== Passage to read
Movie News

First image of Jesse Eisenberg as Lex Luthor in “Batman v Superman”

Entertainment Weekly got the comic book fans talking when they released the first official image of Jesse Eisenberg as billionaire Lex Luthor in Batman v Superman: Dawn of Justice.

The image shows Academy Award nominated actor sporting a shaved head and a menacing stare of someone who you wouldn’t want to cross. He also appears to be wearing scrubs that you would see from somebody in jail.

Jesse Eisenberg as Lex Luthor

Jesse Eisenberg as Lex Luthor (credit: Entertainment Weekly)

“He’s not any of the Lexes that you’ve seen, that’s for sure,” said director Zack Snyder in an interview with EW. “Other than him being a captain of industry and one person to the world and another person to himself. And bald, of course.” Snyder goes on to say, “Our Lex is disarming and he’s not fake. He says what he believes and he says what’s on his mind. If you can unravel the string and decipher what he means, it’s all there.”

When the news came out last summer that Eisenberg had been cast as Lex Luthor, the reaction was mixed, with the majority of the Internet panning the casting decision. Most complaints ranged from Eisenberg being too young, that he couldn’t play a serious role, or that he wouldn’t be bald.

Judging from the first picture we’ve learned the following:

  1. He’s bald.
  2. He looks pretty serious.
  3. His facial expression makes him look older than 29.

And most important of all:

Don’t judge a casting until you see the movie (Heath Ledger as the Joker, anyone?) So far, he looks the part. Now let’s see if he can act it.

Batman v Superman: Dawn of Justice releases world wide March 25, 2016.

4 replies »

  1. I keep forgetting that Lex Luthor is even going to be in this film, and it always reminds me why I am not looking forward to this film. “Batman Vs. Superman” is going to be far too crowded and far too focused on trivial matters to give us anything of substance.

    This film is going to be introducing us to well over four established DC Universe characters, each with a new backstory and motivation to do what they do. This includes Lex Luthor, Wonder Woman, Aquaman and of course, Batman. The only character in the DC Cinematic Universe that has been established so far is Superman, so expect to see very little of him in this film. I expect “Batman Vs. Superman” to be jumpy and inconsistent, as it attempts to give each character some attention so that we get an “understanding” of who they are. But the problem is that each of these characters is so distinct that the pacing, atmosphere and story of the film is going to suffer and make no sense.
====
Directions -
A) In the Lex Luthor article, swap "serious" for "grim" and write out everything from "Judging from the" down to "older than 29.".
B) Answer these questions from the Lex Luthor article:
(i) Which publication released the first official image of Jesse Eisenberg as Lex Luthor?
(ii) Who is the director quoted in the interview?
(iii) On what date does Batman v Superman: Dawn of Justice release worldwide?
The listing has nothing to do with the Lex Luthor article.
== Dataset extract
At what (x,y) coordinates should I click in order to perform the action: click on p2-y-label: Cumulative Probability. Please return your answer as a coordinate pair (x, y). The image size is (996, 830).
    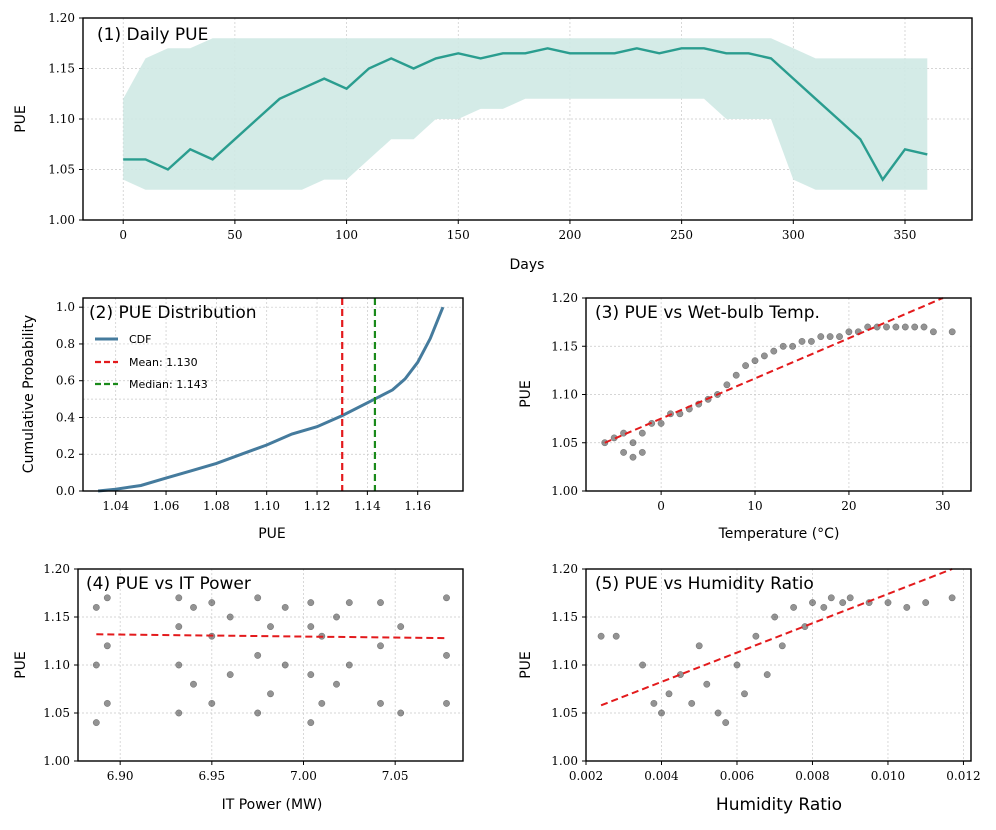
    Looking at the image, I should click on (29, 394).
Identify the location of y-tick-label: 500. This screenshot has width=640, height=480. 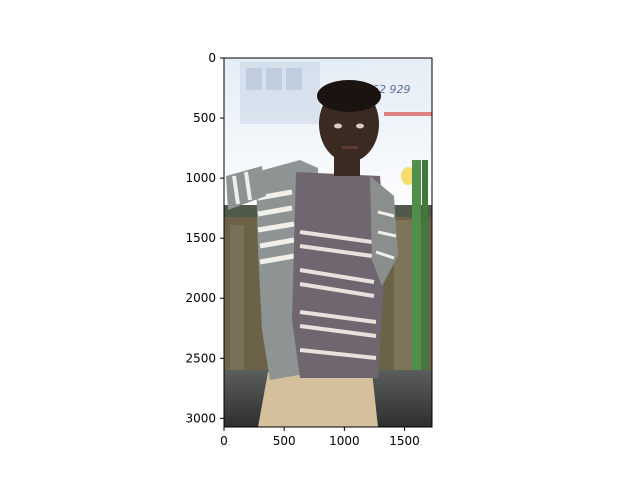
====
Answers to the exercises -
A)
Judging from the first picture we’ve learned the following:

  1. He’s bald.
  2. He looks pretty grim.
  3. His facial expression makes him look older than 29.

B)
(i) Entertainment Weekly
(ii) Zack Snyder
(iii) March 25, 2016